Google's picture-sharing service, Picasa, has found favor not only with image-happy users, but also as a filter-evading route for spammers to stuff your mailbox with junk, according to a new Message Labs report.

Keith Ferrell, Contributor

September 5, 2008

1 Min Read

Google's picture-sharing service, Picasa, has found favor not only with image-happy users, but also as a filter-evading route for spammers to stuff your mailbox with junk, according to a new Message Labs report.The latest bypass around your spam filters? Google's Picasa Web Albums, according to August findings from security company MessageLabs.
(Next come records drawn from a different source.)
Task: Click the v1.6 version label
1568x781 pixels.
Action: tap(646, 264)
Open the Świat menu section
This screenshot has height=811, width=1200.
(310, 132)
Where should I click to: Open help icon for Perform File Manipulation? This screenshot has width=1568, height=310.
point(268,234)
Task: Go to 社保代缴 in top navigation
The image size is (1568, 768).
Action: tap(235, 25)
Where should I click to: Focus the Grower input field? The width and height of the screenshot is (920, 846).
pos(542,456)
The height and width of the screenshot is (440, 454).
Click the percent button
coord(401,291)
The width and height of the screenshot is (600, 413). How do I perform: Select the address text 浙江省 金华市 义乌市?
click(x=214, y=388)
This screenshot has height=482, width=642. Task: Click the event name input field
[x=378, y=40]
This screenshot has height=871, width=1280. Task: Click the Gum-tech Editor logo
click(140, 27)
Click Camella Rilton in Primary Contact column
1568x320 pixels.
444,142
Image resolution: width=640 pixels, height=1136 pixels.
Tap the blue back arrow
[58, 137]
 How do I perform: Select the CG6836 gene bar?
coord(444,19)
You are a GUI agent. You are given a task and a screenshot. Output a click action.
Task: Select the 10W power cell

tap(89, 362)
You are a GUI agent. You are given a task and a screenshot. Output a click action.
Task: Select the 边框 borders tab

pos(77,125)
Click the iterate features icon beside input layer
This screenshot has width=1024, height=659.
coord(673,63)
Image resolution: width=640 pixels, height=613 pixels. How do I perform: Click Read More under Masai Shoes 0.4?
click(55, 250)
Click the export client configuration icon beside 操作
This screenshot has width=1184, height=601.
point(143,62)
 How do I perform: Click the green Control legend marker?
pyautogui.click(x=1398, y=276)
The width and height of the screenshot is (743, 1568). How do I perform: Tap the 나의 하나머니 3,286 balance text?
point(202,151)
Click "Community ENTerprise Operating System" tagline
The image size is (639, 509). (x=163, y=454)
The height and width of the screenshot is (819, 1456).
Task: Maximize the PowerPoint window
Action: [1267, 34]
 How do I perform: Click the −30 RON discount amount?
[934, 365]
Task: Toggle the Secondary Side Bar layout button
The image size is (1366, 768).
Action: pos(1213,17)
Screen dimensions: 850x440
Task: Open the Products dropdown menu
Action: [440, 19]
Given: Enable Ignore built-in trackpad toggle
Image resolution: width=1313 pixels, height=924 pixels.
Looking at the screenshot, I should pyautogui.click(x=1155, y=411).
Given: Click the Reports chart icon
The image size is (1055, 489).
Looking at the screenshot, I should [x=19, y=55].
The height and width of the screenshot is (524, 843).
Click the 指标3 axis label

The company's August Intelligence Report identified the appeal Picasa offers spammers: filters tend not to block files from Picasa and similar services precisely because the services are so popular. Filtering would catch the user's legitimate image-shares as well as the spam.

Image-based spam has the additional advantage (for the spammer) of being essentially invisible to text-based filters.

The Picasa findings are a reminder of one of the dark sides of the cloud: hosted services can make effective, if unwanted, hosts for spammers.

MessageLabs noted that overall spam volume increased by 160 percent in August, much of it traceable to the spam surge created by botnets Srizbi and Cutwail, each of which increased mail volumes by at least 20 percent.

One other big trend noted in the report: a more than 50 percent increase in the number of spams posing as e-greeting cards or postcards.